EL FLUJO DE LA EXTRAÑEZA
«El ojo en la garganta», el relato más extenso del volumen, ejemplifica, a partir del suceso que lo genera, la puesta en tensión (y en palabras) de esa apropiación de lo raro que anida en lo cotidiano. Cabe aclarar que no se trata de un elemento necesariamente novedoso en la obra de Schweblin, pues puede apreciárselo ya en los cuentos iniciales de El núcleo del disturbio (2002) o en la no del todo bien lograda novela Distancia de rescate (2014). Cuando niño, el narrador de «El ojo…» se tragó la pila de una calculadora digital. Las consecuencias del suceso («La humedad interna del cuerpo ha puesto en marcha la corriente de la batería, que agujereó el esófago con una quemadura oscura y profunda. El litio, oculto en su corazón metálico, ha sido liberado.
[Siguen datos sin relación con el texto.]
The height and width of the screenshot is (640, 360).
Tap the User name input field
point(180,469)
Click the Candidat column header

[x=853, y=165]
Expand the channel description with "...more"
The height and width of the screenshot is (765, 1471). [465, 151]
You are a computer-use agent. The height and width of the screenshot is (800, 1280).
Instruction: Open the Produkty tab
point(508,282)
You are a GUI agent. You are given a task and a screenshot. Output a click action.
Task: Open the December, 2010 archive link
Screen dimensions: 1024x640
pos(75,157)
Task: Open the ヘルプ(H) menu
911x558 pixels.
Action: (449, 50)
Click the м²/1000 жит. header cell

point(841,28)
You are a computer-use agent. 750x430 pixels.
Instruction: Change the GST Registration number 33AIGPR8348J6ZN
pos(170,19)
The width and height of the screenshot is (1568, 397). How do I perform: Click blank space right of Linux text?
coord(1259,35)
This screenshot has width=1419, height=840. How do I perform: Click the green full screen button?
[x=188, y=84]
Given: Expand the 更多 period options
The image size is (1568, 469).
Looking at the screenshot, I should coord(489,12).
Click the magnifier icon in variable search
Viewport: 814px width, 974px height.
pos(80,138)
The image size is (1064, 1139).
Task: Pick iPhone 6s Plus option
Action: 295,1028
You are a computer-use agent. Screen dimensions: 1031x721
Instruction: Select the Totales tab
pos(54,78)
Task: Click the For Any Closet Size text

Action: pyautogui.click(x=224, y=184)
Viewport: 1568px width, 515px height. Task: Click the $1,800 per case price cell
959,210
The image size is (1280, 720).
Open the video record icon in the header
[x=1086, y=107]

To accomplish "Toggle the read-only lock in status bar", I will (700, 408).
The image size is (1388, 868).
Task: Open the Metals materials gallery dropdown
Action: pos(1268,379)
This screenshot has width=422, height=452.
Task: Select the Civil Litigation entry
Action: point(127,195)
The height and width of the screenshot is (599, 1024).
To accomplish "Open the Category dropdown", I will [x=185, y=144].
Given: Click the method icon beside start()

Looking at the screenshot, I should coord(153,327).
Las cuerdas vocales están dañadas y hay lesiones en la laringe, por el reflujo») no solo repercuten en el niño que practicó su curiosidad en un descuido del padre que estaba a su cargo, sino en el propio progenitor, que será el verdadero protagonista del relato y que no podrá separarse jamás de los segundos fatales en los que no miró al hijo que se movía por el piso. Es notable como Schweblin trabaja en este cuento las fisuras entre lo dicho y lo no dicho, al tiempo que describe el desmoronamiento de un matrimonio a partir del corrimiento del foco sobre los hechos, en la senda de lo que realizó Richard Brautigan en su brillante novelita Willard y sus trofeos de bolos: un perverso misterio.
Otros cuentos de El buen mal hurgan la extrañeza de la cotidianeidad a partir del vínculo de sus personajes con animales domésticos: un conejo en «Bienvenida a la comunidad», un gato en «William en la ventana» y un caballo en «Un animal fabuloso».
Las dos piezas finales, «La mujer de Atlántida» y «El Superior hace una visita», que pueden leerse de manera especular, desarrollan las relaciones de sus dos protagonistas con dos ancianas: una poetisa alcohólica propensa al suicidio que vive en un balneario y la residente de una clínica geriátrica bajo la custodia de un perturbador hijo delincuente. En todos los casos, en todos los cuentos, además de la apropiación de esa rareza doméstica antes señalada, la autora hace gala de un soberbio manejo de la composición narrativa al momento de presentar situaciones y personajes: no hay firuletes introspectivos ni trampas argumentales que dilaten la acción y ya desde el arranque, desde el párrafo inicial, el lector se encuentra inmerso en el tiempo y la sustancia del relato. Esa cualidad para contar historias a la vieja usanza no solo ubica a Samanta Schweblin en el sitial de una larga y rica tradición de cuentistas en nuestro idioma –piénsese, por ejemplo, en la Silvina Ocampo de Los días de la noche–, sino que la distancia de toda esa literatura efímera y pretenciosa que inunda góndolas y bateas de librerías semana tras semana. Los cuentos de El buen mal se leen con un ojo puesto en el placer de una brillante composición estilística y el otro atento al despunte de extrañamiento que puede surgir en cualquier momento alrededor del lector. Y eso nunca logrará ser superado por los reels y los memes mejor acabados.